All business-related disputes can be resolved in court if it comes to that. The right to turn to the court to settle disputes comes from the constitution. 

In the case of disputes, the type of court to turn to is often already established within the initial contract. If not, the law can provide answers about which court will deal with which kind of dispute. In most cases, it is possible to turn to the court in the local area of the defendant, but there are other options provided by the law in cases of problems within contractual relationships. 

Taking a dispute to court might be the best option, if:

  • Both parties reside in the same country, speak the language, and share the same cultural background
  • It is important to you that the cost of the claim won’t be too high
  • The possibility of contesting the verdict outweighs reaching a solution quickly
  • The business relationship is small to medium and mutual claims probably won’t be too large
  • The nature of the business relationship is common

 

Arbitration

If the court has the right to decide on disputes between parties based on the law, then the authority of an arbitral tribunal comes from the agreement of the parties involved. The dispute can’t be referred to arbitration unless both parties are in agreement about doing this. The big advantage of using arbitration is the fact that the decisions that are reached will more likely be enforced outside the European Union/European Free Trade Area. About three-quarters of the world’s countries mutually recognize the arbitral awards that have been rendered in other countries. 

You should carefully weigh the arbitration agreement with what kind of arbitration intuition to choose, what the place and language of the arbitration should be, and how many arbitrators should be brought in to solve the dispute. Arbitration institutions do offer standard provisions, but you should talk to a specialist about phrasing the arbitration agreement. Not all disputes can be settled with the arbitration.
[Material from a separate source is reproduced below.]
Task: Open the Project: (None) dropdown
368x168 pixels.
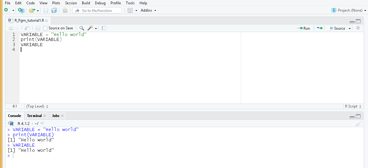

Check, as regulations on this differ between countries. 

Subjecting the dispute to arbitration is the best choice, if:

  • one of the parties is located outside the EU/EFTA;
  • it’s important that the proceedings would be held and that the evidence could be submitted in English;
  • parties want to keep information about the dispute confidential;
  • parties are invested in a fast resolution;
  • the dispute settlement body needs to have a good understanding of economic relationships and the bigger picture.